In this project, I am worked on what is called the Non-Intrusive Load Monitoring (NILM), also called load disaggregation. This mouthful name is simply a system that takes a single measurement which represents the total consumption of a building (e.g. smart-meter) and tries to figure out which appliance is On or Off at each time step.
So, the input to a NILM system is nothin more than the total electricity consumption and the output is the appliance level consumption information. This information can help to give insights to users to optimize their energy consumption.
I developed a GAN-based model for NILM. I built upon GANs because of its success computer vision field and I hypothesized that this would translate to producing accurate realistic-looking appliance signatures which will increase the accuracy of the NILM output, and it did!! Also GANs framework does not have “explicit loss”, meaning that it does not “directly” compare the real data with the generated data, however the “discriminator” network learns this loss function “implicitly“ which allows the model to learn loss functions that are more complex than for example the mean square error as most of the NILM state-of-the-art uses.

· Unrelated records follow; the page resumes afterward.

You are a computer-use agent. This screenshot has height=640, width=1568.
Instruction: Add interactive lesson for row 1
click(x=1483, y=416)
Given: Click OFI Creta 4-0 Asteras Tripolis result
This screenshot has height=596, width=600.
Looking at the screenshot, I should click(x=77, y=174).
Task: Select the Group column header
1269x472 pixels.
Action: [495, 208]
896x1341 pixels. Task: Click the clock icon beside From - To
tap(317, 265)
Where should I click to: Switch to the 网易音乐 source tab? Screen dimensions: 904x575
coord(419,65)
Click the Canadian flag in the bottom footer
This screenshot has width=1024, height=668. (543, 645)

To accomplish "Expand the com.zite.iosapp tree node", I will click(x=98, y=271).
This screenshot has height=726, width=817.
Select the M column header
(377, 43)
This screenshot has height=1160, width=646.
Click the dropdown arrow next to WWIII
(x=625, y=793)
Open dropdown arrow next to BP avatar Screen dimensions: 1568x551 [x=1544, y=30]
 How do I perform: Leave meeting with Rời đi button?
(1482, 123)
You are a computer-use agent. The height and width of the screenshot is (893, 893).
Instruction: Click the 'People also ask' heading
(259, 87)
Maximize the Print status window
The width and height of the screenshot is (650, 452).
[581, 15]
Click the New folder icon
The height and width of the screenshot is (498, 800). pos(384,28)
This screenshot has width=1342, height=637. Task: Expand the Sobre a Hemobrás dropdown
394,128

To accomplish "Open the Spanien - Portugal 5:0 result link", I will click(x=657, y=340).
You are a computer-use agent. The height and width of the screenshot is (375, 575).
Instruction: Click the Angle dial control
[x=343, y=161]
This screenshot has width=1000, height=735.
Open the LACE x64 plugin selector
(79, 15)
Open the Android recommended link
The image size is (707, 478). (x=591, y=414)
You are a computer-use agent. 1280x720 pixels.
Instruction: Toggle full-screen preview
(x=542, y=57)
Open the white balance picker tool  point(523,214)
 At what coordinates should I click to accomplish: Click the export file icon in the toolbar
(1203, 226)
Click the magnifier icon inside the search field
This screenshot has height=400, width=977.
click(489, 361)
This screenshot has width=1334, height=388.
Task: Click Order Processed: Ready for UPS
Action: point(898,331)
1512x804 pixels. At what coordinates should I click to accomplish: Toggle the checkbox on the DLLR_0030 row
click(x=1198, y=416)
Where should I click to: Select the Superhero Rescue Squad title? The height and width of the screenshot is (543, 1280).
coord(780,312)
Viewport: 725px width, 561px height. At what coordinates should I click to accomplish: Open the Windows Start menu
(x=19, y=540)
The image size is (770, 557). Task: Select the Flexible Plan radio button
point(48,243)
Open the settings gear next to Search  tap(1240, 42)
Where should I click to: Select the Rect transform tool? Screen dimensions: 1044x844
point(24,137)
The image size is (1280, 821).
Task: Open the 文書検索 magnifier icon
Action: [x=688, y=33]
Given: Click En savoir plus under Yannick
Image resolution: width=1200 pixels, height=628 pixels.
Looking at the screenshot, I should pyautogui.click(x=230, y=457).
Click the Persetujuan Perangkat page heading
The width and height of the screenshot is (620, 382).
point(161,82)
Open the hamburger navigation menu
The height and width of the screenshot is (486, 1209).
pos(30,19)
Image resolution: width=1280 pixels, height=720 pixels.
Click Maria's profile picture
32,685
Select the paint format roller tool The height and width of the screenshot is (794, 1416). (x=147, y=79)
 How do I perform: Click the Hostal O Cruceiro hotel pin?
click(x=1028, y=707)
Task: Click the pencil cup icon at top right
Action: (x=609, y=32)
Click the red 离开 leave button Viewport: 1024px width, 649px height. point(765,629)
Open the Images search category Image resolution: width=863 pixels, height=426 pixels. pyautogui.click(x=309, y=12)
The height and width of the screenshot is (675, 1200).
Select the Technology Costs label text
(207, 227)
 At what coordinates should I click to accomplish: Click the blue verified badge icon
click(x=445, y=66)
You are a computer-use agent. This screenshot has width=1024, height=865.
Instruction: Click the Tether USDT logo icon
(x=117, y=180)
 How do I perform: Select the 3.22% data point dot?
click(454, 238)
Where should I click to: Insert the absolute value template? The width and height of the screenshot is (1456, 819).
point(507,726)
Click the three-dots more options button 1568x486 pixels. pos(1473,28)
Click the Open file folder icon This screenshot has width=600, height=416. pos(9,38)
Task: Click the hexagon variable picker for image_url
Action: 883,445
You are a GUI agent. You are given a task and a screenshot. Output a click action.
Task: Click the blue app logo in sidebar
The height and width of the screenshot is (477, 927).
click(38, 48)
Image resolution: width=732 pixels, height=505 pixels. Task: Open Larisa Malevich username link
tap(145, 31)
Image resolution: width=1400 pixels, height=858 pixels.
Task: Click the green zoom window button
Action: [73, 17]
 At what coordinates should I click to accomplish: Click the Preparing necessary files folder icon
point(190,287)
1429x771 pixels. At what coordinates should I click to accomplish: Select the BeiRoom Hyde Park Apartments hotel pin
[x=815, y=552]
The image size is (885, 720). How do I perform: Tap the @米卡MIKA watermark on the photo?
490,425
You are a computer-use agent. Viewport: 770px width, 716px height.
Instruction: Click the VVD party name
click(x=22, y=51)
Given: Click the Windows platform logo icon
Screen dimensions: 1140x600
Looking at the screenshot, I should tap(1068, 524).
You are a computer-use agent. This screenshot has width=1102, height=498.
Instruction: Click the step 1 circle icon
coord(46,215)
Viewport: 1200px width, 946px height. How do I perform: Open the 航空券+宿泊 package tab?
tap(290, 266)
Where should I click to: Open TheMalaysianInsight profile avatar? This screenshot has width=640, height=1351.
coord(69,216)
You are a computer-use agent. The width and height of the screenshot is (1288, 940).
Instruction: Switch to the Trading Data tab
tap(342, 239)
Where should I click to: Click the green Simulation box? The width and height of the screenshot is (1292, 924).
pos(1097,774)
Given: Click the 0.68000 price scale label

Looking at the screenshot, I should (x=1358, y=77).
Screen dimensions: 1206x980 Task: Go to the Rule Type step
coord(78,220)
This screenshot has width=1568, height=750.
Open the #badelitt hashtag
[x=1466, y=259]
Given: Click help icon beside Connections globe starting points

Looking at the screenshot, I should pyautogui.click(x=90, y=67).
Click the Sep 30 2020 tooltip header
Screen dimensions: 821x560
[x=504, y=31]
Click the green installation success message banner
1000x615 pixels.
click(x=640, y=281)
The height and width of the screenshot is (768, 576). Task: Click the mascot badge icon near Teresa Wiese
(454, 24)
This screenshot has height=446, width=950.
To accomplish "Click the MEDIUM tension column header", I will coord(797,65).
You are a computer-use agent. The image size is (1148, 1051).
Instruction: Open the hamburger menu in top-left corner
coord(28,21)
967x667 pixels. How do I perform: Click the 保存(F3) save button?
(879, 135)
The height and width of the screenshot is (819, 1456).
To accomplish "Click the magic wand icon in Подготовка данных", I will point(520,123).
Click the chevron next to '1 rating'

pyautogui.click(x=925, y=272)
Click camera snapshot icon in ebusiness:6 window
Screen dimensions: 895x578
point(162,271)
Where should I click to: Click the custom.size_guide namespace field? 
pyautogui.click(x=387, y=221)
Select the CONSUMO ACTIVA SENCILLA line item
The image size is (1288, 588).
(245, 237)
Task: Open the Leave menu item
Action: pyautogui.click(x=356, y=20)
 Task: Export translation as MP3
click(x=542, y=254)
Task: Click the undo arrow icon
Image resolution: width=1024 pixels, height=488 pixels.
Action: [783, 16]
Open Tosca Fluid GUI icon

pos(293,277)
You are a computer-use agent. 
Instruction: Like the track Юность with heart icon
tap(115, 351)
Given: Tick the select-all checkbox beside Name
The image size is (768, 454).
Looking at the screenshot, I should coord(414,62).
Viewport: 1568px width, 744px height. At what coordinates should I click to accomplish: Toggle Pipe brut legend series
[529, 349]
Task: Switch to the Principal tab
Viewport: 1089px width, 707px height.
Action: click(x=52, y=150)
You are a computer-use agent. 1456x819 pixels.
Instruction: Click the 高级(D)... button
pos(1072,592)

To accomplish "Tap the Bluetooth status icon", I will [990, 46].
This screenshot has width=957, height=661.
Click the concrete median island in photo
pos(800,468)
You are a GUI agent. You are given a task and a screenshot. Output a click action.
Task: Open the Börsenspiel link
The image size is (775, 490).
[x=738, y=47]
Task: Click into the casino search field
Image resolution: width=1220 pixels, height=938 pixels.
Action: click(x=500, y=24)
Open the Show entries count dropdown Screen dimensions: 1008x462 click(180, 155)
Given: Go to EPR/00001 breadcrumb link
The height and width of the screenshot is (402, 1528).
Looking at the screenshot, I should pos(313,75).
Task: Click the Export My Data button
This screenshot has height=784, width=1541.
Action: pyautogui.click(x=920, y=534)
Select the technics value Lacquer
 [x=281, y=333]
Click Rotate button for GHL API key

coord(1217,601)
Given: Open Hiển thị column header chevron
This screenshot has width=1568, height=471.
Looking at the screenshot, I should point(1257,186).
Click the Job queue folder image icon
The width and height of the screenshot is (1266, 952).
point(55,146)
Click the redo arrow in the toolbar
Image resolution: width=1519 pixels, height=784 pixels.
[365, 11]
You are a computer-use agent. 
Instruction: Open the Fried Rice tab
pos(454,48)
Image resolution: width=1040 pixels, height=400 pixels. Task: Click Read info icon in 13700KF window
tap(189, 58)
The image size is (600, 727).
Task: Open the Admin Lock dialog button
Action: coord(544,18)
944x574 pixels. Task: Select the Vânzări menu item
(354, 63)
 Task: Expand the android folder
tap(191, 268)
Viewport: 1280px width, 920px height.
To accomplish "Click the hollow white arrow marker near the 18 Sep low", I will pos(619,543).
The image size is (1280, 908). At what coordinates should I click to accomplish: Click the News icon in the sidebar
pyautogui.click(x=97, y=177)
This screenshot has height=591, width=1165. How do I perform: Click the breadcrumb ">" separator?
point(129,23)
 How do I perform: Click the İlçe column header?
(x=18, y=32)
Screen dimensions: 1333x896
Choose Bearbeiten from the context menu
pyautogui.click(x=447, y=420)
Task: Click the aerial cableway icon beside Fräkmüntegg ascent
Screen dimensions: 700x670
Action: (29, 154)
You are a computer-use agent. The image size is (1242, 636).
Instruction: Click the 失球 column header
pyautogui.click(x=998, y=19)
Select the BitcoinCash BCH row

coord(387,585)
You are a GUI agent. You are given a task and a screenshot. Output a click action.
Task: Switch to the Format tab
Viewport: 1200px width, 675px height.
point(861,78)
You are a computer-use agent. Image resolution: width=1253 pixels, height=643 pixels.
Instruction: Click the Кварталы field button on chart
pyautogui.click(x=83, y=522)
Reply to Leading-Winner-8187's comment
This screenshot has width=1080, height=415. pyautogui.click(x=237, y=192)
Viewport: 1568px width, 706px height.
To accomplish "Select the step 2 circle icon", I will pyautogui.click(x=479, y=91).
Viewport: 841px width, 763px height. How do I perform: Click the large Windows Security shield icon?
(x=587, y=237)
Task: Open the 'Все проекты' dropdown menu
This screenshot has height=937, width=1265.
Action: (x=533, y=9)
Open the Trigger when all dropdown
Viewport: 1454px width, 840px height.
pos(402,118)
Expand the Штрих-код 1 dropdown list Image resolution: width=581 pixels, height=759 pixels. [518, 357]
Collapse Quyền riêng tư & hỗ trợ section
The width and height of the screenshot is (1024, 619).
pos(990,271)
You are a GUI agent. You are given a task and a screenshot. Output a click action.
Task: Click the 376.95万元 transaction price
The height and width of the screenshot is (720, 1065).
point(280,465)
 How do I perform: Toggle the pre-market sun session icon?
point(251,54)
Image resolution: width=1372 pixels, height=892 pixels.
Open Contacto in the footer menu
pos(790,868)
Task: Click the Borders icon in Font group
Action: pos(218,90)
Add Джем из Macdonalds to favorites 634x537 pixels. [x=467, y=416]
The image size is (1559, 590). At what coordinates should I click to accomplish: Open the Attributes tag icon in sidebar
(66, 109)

GAN-NILM outperformed two main solid benchmark machine learning based models, that are the denoising autoencoders and a convolutional neural network based model. A "catch" here, is that there are many other methods in the literature, but those two are the most prominent ones. Below, I show some successful outputs and some failures of GAN-NILM
Some Good Examples 😊
Some Bad Examples 😏
This part of the project addresses an interesting practical case which is when the NILM system provider has trained GAN-NILM models on some buildings data and wants to use them to disaggregate other buildings.
In a concise expression, I aim to achieve generalizable models. This is practical because collecting appliance level training data is expensive and can be available for limited number of buildings.
Think about a company that trained models on buildings in Oslo, Norway and wants to deploy in NY city, US. Then the question is: to what extent Oslo models can be used in NY city.
I developed solutions based on transfer learning approach . Applying transfer learning to GANs is complicated already, in the sense that GANs have two networks and we can not intuitively tell which network and which part of that network holds the generic features to transfer and which holds the specific features to retrain. Even though, I came up with a way to find out that, at the end, transfer-learning-by-parameter-sharing is sensitive to the similarity between the domains this why I came up with this second model which I called TrGAN-NILM.
The intuition behind this model is to learn a compact common representation between the source and the target domains.
The idea is that the generator takes “both” the source and the target domain aggregate measurements as inputs and tries to map to the appliance measurement. I introduced an auxiliary discriminator function which accesses the feature representations in the generator function and its task is to minimize the statistical distance between the features of the target domain and the source domain at this layer .
A. M. A. Ahmed, Y. Zhang and F. Eliassen, "Generative Adversarial Networks and Transfer Learning for Non-Intrusive Load Monitoring in Smart Grids," 2020 IEEE International Conference on Communications, Control, and Computing Technologies for Smart Grids (SmartGridComm), 2020, pp. 1-7, doi: 10.1109/SmartGridComm47815.2020.9302933.